^ I agree that where certain settings are located in the menu is not always intuitive. It just struck me reading this that if you have it set to record in stereo mode, then it should automatically reset that stereo pair to hard panned left and right, and that would avoid accidentally messing up a stereo pair recording. To me, you would only use panning in the recorder for isolated mono tracks like a boom mic or orchestral spot. I know that professional mobile sound people expect the ability to mix right on the recorder, but generally they're using something much more high end with a dedicated control surface. With something relatively simple like the 70D, I think it makes more sense to just record your mono iso tracks centered and then adjust panning in post.
Being that the 70D is directed at video / DSLR users, I suppose they included this so you could quickly make a downmix of 4 > 2 channels to send to your camera.

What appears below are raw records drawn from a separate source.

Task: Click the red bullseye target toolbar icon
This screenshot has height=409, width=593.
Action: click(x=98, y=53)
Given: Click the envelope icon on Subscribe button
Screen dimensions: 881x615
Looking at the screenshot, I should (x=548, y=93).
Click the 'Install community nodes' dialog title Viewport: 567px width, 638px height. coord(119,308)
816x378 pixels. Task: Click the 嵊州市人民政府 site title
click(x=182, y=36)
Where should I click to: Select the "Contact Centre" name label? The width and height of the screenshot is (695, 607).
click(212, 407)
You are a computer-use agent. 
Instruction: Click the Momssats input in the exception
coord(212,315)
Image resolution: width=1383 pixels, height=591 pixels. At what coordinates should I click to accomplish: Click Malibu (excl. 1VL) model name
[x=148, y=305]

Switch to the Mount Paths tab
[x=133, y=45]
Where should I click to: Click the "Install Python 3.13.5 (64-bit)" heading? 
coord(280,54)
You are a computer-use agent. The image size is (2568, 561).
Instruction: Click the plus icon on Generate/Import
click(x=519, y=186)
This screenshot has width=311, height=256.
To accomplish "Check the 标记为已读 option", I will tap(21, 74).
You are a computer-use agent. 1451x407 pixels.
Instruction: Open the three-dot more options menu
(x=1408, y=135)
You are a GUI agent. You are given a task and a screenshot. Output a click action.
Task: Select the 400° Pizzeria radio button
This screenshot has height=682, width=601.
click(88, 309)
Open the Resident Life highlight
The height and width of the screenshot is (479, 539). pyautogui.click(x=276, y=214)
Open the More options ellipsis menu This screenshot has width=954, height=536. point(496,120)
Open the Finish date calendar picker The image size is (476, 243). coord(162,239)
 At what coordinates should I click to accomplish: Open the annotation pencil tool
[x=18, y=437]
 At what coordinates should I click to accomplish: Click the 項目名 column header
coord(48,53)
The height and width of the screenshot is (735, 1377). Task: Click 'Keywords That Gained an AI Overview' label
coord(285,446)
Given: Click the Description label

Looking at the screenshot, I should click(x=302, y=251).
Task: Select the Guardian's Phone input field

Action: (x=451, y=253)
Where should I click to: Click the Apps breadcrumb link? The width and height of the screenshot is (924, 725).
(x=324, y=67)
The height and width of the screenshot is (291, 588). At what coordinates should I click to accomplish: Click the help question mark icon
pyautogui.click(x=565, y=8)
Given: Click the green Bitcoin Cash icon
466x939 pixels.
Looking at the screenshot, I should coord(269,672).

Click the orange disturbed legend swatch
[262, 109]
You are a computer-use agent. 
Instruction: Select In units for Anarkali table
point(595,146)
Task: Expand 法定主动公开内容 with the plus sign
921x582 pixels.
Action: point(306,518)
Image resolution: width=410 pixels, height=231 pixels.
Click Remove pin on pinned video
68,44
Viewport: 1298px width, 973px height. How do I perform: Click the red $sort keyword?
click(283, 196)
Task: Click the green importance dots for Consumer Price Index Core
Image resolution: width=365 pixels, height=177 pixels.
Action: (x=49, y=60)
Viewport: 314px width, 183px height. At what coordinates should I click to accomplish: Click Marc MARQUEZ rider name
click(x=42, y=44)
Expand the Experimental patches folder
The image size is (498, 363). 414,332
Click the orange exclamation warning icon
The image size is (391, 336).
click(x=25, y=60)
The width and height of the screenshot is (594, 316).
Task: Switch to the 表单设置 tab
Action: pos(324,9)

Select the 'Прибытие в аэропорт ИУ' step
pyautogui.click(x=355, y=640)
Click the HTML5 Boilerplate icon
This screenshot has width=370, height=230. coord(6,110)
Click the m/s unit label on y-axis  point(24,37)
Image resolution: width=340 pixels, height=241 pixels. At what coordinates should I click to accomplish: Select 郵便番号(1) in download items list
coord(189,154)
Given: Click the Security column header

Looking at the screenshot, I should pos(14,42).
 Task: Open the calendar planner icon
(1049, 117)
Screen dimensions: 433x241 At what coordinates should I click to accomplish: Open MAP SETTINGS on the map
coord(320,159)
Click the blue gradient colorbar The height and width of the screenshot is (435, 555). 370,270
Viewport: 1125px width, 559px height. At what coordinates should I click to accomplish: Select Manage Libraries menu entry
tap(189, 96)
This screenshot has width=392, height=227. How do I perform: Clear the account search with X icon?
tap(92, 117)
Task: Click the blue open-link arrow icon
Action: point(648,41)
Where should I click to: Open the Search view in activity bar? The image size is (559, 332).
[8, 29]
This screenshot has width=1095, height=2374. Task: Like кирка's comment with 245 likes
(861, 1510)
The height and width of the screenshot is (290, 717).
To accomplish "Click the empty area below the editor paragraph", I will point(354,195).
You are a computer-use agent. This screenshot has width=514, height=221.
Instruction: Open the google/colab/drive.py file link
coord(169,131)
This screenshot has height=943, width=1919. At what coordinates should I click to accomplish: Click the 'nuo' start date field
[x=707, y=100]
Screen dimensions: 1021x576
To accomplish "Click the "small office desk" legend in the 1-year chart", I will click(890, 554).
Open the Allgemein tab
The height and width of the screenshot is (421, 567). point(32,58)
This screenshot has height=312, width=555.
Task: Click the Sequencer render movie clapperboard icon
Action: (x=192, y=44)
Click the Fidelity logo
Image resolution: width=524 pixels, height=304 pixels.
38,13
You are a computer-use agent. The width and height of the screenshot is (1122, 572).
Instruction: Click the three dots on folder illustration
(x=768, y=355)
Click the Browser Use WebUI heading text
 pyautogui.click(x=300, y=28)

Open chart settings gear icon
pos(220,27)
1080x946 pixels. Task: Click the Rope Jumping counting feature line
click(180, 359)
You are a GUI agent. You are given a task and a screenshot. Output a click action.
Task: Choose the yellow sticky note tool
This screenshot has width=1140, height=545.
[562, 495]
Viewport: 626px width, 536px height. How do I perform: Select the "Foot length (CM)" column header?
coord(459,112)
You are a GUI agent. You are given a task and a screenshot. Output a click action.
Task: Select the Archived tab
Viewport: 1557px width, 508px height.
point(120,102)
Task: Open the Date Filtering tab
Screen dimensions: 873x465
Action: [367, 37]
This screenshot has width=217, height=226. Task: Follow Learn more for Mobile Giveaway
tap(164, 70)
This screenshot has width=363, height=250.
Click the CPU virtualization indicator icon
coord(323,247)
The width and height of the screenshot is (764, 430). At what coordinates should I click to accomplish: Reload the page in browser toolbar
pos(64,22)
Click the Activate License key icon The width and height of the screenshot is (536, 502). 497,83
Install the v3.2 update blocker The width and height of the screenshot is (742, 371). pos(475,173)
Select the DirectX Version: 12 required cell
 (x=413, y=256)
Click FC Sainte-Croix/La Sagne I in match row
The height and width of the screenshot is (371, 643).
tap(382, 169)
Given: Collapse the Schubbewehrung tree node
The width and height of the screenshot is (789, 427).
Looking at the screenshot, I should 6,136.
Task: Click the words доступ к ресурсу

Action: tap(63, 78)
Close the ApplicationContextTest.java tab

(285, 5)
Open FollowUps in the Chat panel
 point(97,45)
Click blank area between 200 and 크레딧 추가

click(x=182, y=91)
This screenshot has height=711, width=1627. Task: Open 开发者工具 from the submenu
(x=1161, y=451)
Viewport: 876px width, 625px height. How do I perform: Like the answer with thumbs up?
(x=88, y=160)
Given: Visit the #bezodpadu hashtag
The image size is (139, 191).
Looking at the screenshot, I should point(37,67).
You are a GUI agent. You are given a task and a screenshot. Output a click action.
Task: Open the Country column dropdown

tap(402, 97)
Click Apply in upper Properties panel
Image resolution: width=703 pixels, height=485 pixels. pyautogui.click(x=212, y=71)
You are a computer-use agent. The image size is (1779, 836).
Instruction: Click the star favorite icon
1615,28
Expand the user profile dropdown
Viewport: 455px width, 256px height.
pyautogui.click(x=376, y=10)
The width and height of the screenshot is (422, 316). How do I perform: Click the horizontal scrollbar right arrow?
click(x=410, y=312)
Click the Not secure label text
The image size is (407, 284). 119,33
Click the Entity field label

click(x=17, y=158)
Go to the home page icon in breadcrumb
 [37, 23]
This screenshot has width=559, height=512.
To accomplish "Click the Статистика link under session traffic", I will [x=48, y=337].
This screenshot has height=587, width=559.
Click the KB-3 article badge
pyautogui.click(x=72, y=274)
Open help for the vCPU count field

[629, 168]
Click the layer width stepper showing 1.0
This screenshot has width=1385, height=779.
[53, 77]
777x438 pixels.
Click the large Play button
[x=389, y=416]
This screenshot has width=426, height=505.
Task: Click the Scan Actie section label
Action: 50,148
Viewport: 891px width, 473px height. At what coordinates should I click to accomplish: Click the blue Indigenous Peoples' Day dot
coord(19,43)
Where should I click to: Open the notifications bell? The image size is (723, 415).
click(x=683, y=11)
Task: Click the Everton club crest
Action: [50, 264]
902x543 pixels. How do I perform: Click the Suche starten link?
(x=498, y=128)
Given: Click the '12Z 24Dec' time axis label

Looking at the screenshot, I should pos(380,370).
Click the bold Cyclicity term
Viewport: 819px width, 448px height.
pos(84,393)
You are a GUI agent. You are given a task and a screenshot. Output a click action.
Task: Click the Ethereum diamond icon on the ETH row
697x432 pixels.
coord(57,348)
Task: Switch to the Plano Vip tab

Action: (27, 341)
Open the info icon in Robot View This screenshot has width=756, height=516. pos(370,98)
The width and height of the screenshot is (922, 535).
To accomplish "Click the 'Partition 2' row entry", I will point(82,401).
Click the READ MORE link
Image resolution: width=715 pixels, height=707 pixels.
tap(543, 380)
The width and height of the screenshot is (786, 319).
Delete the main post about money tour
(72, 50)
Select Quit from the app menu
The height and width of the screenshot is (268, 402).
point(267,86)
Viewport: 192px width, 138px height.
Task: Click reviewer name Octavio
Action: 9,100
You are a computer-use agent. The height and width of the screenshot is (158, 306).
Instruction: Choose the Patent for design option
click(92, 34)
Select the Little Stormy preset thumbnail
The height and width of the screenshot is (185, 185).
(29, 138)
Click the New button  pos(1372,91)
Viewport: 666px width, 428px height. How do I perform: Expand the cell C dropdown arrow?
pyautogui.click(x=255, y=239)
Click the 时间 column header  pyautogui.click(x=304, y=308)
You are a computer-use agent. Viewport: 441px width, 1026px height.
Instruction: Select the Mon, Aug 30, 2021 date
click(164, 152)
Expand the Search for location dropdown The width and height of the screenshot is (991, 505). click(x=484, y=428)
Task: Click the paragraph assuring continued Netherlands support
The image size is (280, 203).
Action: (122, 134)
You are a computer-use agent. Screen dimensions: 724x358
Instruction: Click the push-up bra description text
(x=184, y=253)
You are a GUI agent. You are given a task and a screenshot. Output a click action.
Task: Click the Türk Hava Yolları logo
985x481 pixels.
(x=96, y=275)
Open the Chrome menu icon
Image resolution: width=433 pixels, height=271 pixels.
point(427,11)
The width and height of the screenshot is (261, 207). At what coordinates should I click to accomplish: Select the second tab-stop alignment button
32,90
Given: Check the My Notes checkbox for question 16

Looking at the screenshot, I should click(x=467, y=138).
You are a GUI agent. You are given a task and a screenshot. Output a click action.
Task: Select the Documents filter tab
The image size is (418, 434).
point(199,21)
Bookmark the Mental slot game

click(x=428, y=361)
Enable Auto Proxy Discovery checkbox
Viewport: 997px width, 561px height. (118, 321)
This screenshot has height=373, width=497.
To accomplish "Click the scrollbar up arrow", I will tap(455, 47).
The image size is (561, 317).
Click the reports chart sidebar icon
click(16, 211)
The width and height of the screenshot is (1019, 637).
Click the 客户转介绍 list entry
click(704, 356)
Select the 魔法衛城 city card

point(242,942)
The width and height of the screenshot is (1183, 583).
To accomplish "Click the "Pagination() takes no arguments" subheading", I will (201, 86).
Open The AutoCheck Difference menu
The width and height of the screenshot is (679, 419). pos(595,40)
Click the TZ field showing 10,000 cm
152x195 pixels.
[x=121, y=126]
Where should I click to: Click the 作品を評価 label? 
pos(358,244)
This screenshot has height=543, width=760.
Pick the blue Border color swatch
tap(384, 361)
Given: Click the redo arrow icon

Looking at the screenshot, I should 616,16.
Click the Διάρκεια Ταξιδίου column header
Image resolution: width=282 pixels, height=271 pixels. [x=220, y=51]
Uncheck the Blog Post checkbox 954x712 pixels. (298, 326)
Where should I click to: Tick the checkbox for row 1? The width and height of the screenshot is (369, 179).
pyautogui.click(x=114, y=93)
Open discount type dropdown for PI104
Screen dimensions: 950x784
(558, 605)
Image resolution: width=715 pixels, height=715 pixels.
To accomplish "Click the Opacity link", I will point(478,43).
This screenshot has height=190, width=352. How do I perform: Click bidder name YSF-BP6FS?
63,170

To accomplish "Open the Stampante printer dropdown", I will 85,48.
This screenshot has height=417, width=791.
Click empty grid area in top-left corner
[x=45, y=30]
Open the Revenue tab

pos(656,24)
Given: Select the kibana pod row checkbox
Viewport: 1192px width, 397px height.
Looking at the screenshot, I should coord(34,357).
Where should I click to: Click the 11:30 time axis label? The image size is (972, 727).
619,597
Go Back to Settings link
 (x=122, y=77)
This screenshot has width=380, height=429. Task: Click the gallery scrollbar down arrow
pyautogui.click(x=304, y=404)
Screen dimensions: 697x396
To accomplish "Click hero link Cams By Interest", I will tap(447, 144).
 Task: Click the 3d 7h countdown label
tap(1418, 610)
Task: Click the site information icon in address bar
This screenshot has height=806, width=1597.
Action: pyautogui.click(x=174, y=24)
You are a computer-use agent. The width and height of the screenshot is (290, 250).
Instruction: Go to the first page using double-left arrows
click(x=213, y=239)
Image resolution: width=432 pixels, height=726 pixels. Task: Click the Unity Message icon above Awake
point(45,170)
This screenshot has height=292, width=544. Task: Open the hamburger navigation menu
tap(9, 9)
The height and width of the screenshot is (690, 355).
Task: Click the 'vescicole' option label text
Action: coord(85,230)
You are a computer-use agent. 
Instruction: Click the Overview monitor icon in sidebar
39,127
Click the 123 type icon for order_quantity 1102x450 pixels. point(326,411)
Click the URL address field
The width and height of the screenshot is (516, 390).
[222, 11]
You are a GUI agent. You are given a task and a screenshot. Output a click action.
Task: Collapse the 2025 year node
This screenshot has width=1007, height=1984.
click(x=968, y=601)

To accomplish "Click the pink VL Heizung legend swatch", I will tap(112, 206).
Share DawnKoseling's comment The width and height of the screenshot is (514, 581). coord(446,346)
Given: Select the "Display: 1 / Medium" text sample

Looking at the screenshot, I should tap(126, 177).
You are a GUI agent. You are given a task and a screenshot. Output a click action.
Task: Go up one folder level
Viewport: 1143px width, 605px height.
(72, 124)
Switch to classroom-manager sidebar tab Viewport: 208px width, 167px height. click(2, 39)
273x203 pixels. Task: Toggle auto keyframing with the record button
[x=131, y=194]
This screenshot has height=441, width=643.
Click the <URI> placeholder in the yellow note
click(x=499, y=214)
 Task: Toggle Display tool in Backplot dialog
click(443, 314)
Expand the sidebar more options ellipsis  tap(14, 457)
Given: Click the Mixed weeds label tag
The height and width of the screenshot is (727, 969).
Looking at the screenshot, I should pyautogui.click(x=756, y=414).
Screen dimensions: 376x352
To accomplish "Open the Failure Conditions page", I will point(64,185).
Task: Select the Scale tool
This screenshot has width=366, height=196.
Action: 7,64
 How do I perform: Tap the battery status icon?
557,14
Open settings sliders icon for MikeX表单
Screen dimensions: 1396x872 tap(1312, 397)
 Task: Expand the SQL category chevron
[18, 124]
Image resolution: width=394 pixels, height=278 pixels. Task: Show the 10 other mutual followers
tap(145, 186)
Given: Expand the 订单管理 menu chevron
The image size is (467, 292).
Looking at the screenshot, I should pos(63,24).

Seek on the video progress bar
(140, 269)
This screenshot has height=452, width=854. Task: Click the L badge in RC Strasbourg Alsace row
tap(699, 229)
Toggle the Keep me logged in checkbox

Good point with respect to the second paragraph, but with respect to the first paragraph, I'm not sure we're on the same page. Maybe we are.
I might be wrong, but I don't think the pan setting has any effect on how tracks are written to the SD card, only how you hear the files when you play them back through the 70D (and probably how they're routed to the headphone when monitoring and, as you point out to the mixdown output). For example, he said he was getting levels on both channels. Unless I'm wrong both channels should be written properly to tracks 1 and 2 on his SD card. That said, when you play the recording back on the DR70D, if the mixer sends both recorded channels to the left channel on playback, then you won't hear anything from one channel since they're both panned left...so they're doubling up on each other on the left channel.
It's also my understand that the only thing 'stereo' does vs. mono is that it causes the DR70 to write two tracks onto the SD card for each file, where mono writes either two or four separate files, one per track. If the mixer panning has both channels panned hard left, a stereo file will still play back with one channel having sound and the other silent.
Please correct me if I'm wrong...this is how it works on the Zoom F8 mixer which I've become WAY more familiar with than the DR70D.